### Listed records ###
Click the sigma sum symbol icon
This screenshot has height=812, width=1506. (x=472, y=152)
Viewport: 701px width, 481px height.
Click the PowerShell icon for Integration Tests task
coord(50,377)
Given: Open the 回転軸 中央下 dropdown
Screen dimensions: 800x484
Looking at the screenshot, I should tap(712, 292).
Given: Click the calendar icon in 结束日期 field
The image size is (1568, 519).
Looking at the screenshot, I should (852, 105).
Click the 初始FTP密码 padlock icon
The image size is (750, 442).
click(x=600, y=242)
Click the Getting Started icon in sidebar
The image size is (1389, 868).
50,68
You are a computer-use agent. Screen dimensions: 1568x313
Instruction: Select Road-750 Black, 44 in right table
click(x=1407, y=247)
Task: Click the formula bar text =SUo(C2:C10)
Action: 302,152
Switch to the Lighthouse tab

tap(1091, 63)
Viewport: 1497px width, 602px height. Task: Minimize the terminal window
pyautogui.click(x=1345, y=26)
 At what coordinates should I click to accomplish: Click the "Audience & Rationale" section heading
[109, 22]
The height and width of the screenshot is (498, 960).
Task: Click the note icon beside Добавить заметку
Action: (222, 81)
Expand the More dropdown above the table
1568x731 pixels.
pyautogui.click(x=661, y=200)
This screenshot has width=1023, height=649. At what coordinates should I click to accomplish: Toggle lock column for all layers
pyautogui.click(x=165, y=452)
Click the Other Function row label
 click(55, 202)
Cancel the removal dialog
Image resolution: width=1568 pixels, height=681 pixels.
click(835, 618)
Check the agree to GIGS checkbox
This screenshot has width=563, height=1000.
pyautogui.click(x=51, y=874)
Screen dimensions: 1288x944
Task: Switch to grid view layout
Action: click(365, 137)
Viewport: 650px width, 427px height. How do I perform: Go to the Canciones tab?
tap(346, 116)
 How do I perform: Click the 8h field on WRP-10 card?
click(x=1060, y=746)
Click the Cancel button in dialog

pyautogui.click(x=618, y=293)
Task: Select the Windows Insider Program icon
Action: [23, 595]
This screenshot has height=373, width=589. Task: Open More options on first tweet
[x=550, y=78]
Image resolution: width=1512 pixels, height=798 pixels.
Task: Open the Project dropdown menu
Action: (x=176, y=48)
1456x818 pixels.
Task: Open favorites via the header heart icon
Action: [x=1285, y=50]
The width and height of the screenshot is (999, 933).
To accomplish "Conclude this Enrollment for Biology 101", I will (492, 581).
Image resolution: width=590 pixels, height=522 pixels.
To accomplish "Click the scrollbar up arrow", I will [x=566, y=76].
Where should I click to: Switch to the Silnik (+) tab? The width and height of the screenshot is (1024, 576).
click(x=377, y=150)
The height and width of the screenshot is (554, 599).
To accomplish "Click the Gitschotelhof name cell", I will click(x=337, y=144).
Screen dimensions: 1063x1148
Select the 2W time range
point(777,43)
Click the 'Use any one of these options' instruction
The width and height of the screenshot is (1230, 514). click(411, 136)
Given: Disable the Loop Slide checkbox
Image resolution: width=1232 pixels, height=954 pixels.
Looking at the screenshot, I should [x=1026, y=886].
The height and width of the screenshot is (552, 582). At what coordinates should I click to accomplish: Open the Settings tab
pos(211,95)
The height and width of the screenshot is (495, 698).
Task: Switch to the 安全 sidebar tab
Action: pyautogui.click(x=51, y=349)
###
Exercise objective — Repeat every line of the listing above word for word.

Result of this task —
Click the sigma sum symbol icon
This screenshot has height=812, width=1506. (x=472, y=152)
Viewport: 701px width, 481px height.
Click the PowerShell icon for Integration Tests task
coord(50,377)
Given: Open the 回転軸 中央下 dropdown
Screen dimensions: 800x484
Looking at the screenshot, I should tap(712, 292).
Given: Click the calendar icon in 结束日期 field
The image size is (1568, 519).
Looking at the screenshot, I should (852, 105).
Click the 初始FTP密码 padlock icon
The image size is (750, 442).
click(x=600, y=242)
Click the Getting Started icon in sidebar
The image size is (1389, 868).
50,68
You are a computer-use agent. Screen dimensions: 1568x313
Instruction: Select Road-750 Black, 44 in right table
click(x=1407, y=247)
Task: Click the formula bar text =SUo(C2:C10)
Action: 302,152
Switch to the Lighthouse tab

tap(1091, 63)
Viewport: 1497px width, 602px height. Task: Minimize the terminal window
pyautogui.click(x=1345, y=26)
 At what coordinates should I click to accomplish: Click the "Audience & Rationale" section heading
[109, 22]
The height and width of the screenshot is (498, 960).
Task: Click the note icon beside Добавить заметку
Action: (222, 81)
Expand the More dropdown above the table
1568x731 pixels.
pyautogui.click(x=661, y=200)
This screenshot has width=1023, height=649. At what coordinates should I click to accomplish: Toggle lock column for all layers
pyautogui.click(x=165, y=452)
Click the Other Function row label
 click(55, 202)
Cancel the removal dialog
Image resolution: width=1568 pixels, height=681 pixels.
click(835, 618)
Check the agree to GIGS checkbox
This screenshot has width=563, height=1000.
pyautogui.click(x=51, y=874)
Screen dimensions: 1288x944
Task: Switch to grid view layout
Action: click(365, 137)
Viewport: 650px width, 427px height. How do I perform: Go to the Canciones tab?
tap(346, 116)
 How do I perform: Click the 8h field on WRP-10 card?
click(x=1060, y=746)
Click the Cancel button in dialog

pyautogui.click(x=618, y=293)
Task: Select the Windows Insider Program icon
Action: [23, 595]
This screenshot has height=373, width=589. Task: Open More options on first tweet
[x=550, y=78]
Image resolution: width=1512 pixels, height=798 pixels.
Task: Open the Project dropdown menu
Action: (x=176, y=48)
1456x818 pixels.
Task: Open favorites via the header heart icon
Action: [x=1285, y=50]
The width and height of the screenshot is (999, 933).
To accomplish "Conclude this Enrollment for Biology 101", I will (492, 581).
Image resolution: width=590 pixels, height=522 pixels.
To accomplish "Click the scrollbar up arrow", I will [x=566, y=76].
Where should I click to: Switch to the Silnik (+) tab? The width and height of the screenshot is (1024, 576).
click(x=377, y=150)
The height and width of the screenshot is (554, 599).
To accomplish "Click the Gitschotelhof name cell", I will click(x=337, y=144).
Screen dimensions: 1063x1148
Select the 2W time range
point(777,43)
Click the 'Use any one of these options' instruction
The width and height of the screenshot is (1230, 514). click(411, 136)
Given: Disable the Loop Slide checkbox
Image resolution: width=1232 pixels, height=954 pixels.
Looking at the screenshot, I should [x=1026, y=886].
The height and width of the screenshot is (552, 582). At what coordinates should I click to accomplish: Open the Settings tab
pos(211,95)
The height and width of the screenshot is (495, 698).
Task: Switch to the 安全 sidebar tab
Action: pyautogui.click(x=51, y=349)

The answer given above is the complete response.